Однажды я осмелился спросить у Бориса Андреевича (осмелился, потому, что он очень тяжело шёл на такие разговоры) о главной, ещё не сыгранной роли в его жизни. Он ответил тут же, словно ответ был давно готов:
— Есть. Ещё никем не сыгранная — Лев Николаевич Толстой, его самый последний год жизни. Очень хочу. И знаю, как: Уход…
Ему это пришло в голову значительно раньше других… Образ роли был готов, ему недоставало возможности воплощения. В актёрской работе не остаётся набросков, эскизов, вариантов — всё сублимируется в готовой роли. Да и всё актёрское творчество до жути преходяще, оно складывается из актёра и его зрителя, а безвозвратно уходит и то и другое — остаётся только имя артиста и легенда. Легенды это самое достоверное. В легенде хоть не чувствуется выпирающая фигура автора. Если бы не кино, то вообще оставались бы наваждения, ненадёжные свидетельства исследователей позднейших времён, да капризные по своей сути воспоминания современников. Хорошо бы так и было… Но пока есть плёнка, она нам кое-что сохраняет и сохранит. Жаль только, что она не сохранит нам зрителя, его душевный строй и реакции, высоту его уровня восприятия и степень его ничтожества.
Борис Андреевич дерзости не шептал на ухо, он всегда говорил их вслух, да так, чтобы его слышали. Особенно те, кого это касалось впрямую. А голос был всепроникающий, он рушил барьеры, и нельзя было притвориться, что ты-де не расслышал. Он и глухого бы заставил услышать, если бы захотел. Об одном из самых влиятельных и опасно знаменитых временщиков в ранге кинорежиссёра сказал:
— Остерегайся этого субъекта — если он тебя дружески обнял и крепко прижал к груди — ищи нож между лопатками, — это была правда, но донельзя обнажённая.
Позднее я убедился в полной правоте предупреждения — «нож между лопатками» был обнаружен.
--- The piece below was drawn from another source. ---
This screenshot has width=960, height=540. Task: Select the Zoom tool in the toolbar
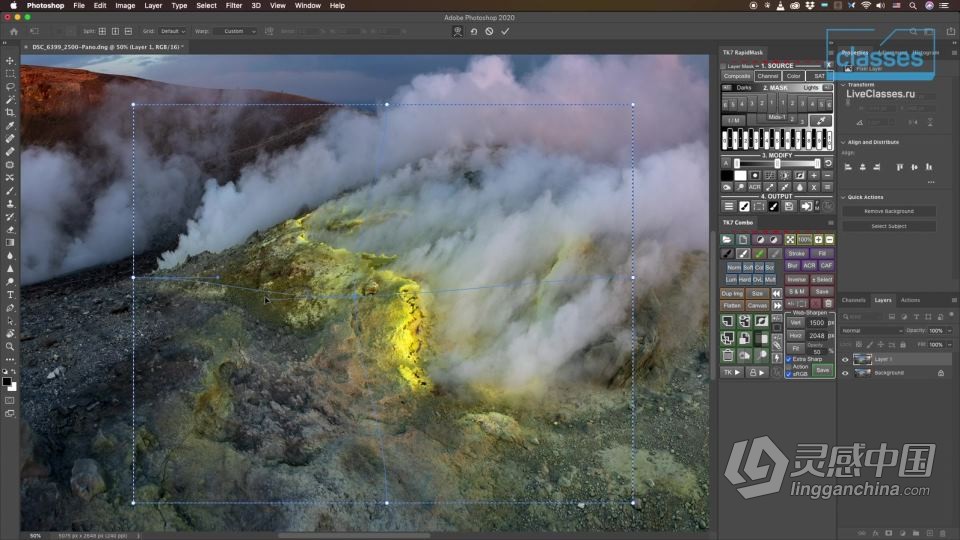[x=10, y=346]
Можно себе представить, какие высоковольтные разряды пролетали порой по незатейливым помещениям художественных учреждений. После подобных откровений Борис Андреевич часто заболевал. Богатырским здоровьем он не отличался, но при любом состоянии — даже с высоченной температурой — на спектакли являлся неизменно. Ни отговорить, ни удержать его было невозможно.
Не всегда удавалось докопаться до оправдывающей сути его поступков — одно было несомненно, он был крайне раним, плохо защищен и излишне раскрыт в житейских сражениях, даже распахнут. «Небитым» его назвать тоже было трудно — он был бит, не раз и жестоко. А вот рубцы и шрамы старался скрывать тщательно.
Он умел убеждать всем своим обликом: излучающей свет внешностью, совершенной пластикой, чистотой и музыкальностью речи, простотой и ясностью смысла произносимого. Для него вся жизнь и высокие требования к ней поднимались до значений космических, реализм и обыденность — до эпоса. Это были его нормы.
Всегда казалось, что Борис Андреевич, сообщая своим слушателям или собеседникам некие соображения, мало рассчитывал на сиюминутное понимание. Или вовсе на него не рассчитывал. Он бросал нечто глубоко продуманное или предположительное в пространство, швырял в свободный полёт так же легко, как, казалось, получал откуда-то, и будто верил только в то, что его слова сами когда-нибудь найдут понимание и пристанище. Только вот лёгкость была кажущаяся. И ещё он не верил, что таланты можно растить плеядами, когортами — он знал цену уникальности таланта.
Ах, как это ново, и всегда с оттенком свежей краски, реплика: «Чапаев — да! Но ведь больше ничего на этом уровне Бабочкин не создал… И не сделает».